«Comme toujours, quand il s'agit de l'abaissement de la France, le parti de l'étranger est à l'œuvre avec sa voix paisible et rassurante. Français, ne l'écoutez pas. C'est l'engourdissement qui précède la paix de la mort.» Jacques Chirac, de l'hôpital Cochin, à Paris, où il est hospitalisé, appelle les Français à se mobiliser pour «combattre les partisans du renoncement et les auxiliaires de la décadence» que sont les europhiles au premier rang desquels figure le président de la République de l'époque, Valéry Giscard d'Estaing. Cet «appel de Cochin» est lancé le 6 décembre 1978, à six mois de la première élection du Parlement européen au suffrage universel qui, selon Chirac, est le début d'un engrenage qui mènera à «l'abaissement de la France».
Affrontements. Ce texte que l'on qualifierait aujourd'hui d'europhobe éclaire d'une lumière crue son héritage : non seulement le Corrézien d'adoption n'a jamais été un Européen de cœur, mais il a durablement affaibli le projet lui-même. Ainsi, à peine élu président de la République, en mai 1995, son premier acte européen est de suspendre l'accord de Schengen entré en application quelques semaines plus tôt. Dans la foulée, il s'en prend violemment à l'Italie dont la lire a été éjectée du Système monétaire européen (SME) en 1992, menaçant Rome de fermer les frontières françaises pour protéger l'agriculture française. Enfin, et c'est l'acte le plus grave de ce début de mandat, il annonce en juin 1995 la reprise des essais nucléaires. Or il n'a prévenu le chancelier Helmut Kohl que quelques minutes avant son intervention télévisée, ce que le chancelier ne lui pardonnera jamais, le sujet nucléaire étant hautement inflammable outre-Rhin.
Kohl verra ses préventions à l’égard de Chirac se concrétiser lors de la préparation du passage à l’euro. L’abandon de réformes en décembre 1995 à la suite de plusieurs semaines de grèves conforte les Allemands dans leur volonté d’imposer un carcan budgétaire, le Pacte de stabilité, afin de contenir ces fantasques Français. Les affrontements seront nombreux, mais Berlin imposera sa volonté. Ce que Chirac fera payer à son partenaire en mai 1998 en l’obligeant à accepter que le Néerlandais Wim Duisenberg n’effectue qu’un demi-mandat à la tête de la Banque centrale européenne pour laisser sa place à Jean-Claude Trichet.
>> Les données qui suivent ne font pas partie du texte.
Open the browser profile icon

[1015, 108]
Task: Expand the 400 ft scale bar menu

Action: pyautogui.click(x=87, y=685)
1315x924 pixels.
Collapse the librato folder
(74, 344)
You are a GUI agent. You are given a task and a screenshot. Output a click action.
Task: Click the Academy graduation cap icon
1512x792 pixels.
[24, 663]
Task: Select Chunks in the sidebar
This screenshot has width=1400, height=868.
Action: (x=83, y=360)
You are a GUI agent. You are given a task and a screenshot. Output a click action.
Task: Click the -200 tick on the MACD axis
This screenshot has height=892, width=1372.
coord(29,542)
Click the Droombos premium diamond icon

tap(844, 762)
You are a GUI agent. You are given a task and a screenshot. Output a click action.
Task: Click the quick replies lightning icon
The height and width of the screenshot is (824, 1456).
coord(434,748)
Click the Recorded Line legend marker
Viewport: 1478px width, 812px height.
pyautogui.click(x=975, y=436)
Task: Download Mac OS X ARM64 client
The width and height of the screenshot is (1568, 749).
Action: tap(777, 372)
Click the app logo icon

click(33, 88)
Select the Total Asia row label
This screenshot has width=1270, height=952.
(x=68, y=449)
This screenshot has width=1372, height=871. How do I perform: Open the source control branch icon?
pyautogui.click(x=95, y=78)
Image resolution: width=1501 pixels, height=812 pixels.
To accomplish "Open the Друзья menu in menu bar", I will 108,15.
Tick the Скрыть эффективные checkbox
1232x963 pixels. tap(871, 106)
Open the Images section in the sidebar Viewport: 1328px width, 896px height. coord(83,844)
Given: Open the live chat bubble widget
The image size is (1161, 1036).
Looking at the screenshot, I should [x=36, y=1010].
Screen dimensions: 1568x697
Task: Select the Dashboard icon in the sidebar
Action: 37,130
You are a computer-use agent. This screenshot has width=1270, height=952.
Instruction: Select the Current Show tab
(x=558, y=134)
L’arrivée au pouvoir, en septembre 1998, du social-démocrate Gerhard Schröder, aussi peu européen que l’est Jacques Chirac, ne va rien arranger.
Confiance. En juin 1999, le combat entre les deux hommes est rude : Schröder veut tailler dans la politique agricole commune, ce qui contraint Chirac à prendre à sa charge une partie de la ristourne versée aux Britanniques et payée par l'Allemagne… Le sommet de Nice en décembre 2000, qui accouche d'un traité mal fichu, voit Allemands et Français se crêper à nouveau le chignon. L'Europe est au bord de l'abîme. C'est là que Chirac accomplira son seul acte européen en renouant avec Schröder. Avec succès : les deux hommes s'entendront en 2002 sur des propositions communes très allantes au début de la négociation du traité constitutionnel européen. Mais Chirac ne parviendra pas à gagner le référendum de mai 2005, ce qui ébranlera pour longtemps le peu de confiance que l'Allemagne portait encore à la France.